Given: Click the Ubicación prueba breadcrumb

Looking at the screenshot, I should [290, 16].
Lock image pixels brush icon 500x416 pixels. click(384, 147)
...
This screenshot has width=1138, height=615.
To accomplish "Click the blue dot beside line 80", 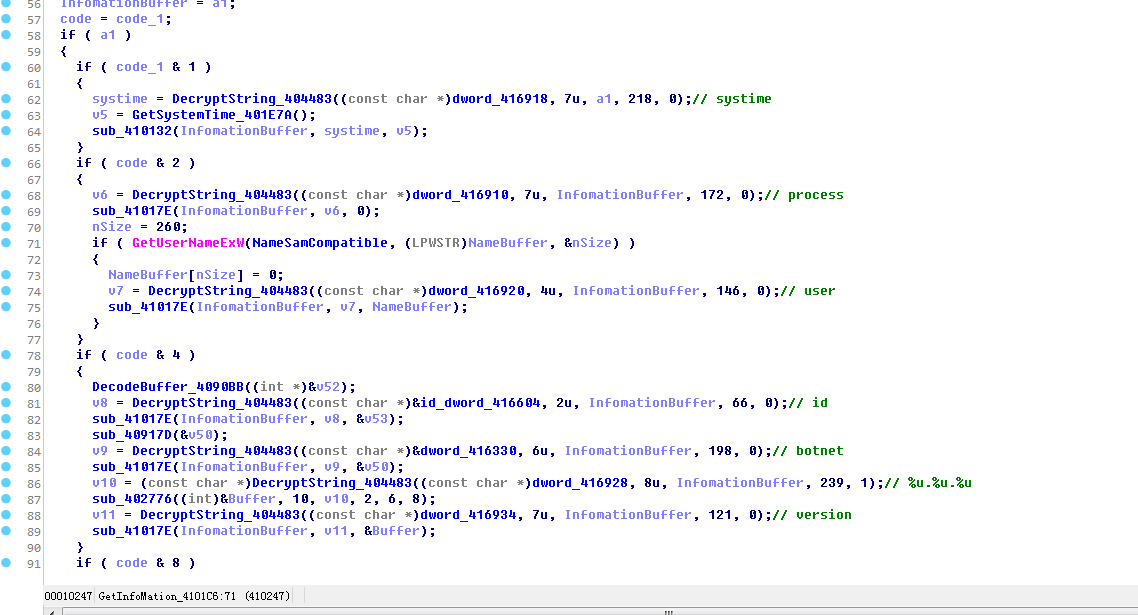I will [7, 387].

Aim of the exercise: Copy the entries above exactly, but only from the line holding "Given: Click the Ubicación prueba breadcrumb" through the line holding "Lock image pixels", both included.

Exercise answer:
Given: Click the Ubicación prueba breadcrumb

Looking at the screenshot, I should [290, 16].
Lock image pixels brush icon 500x416 pixels. click(384, 147)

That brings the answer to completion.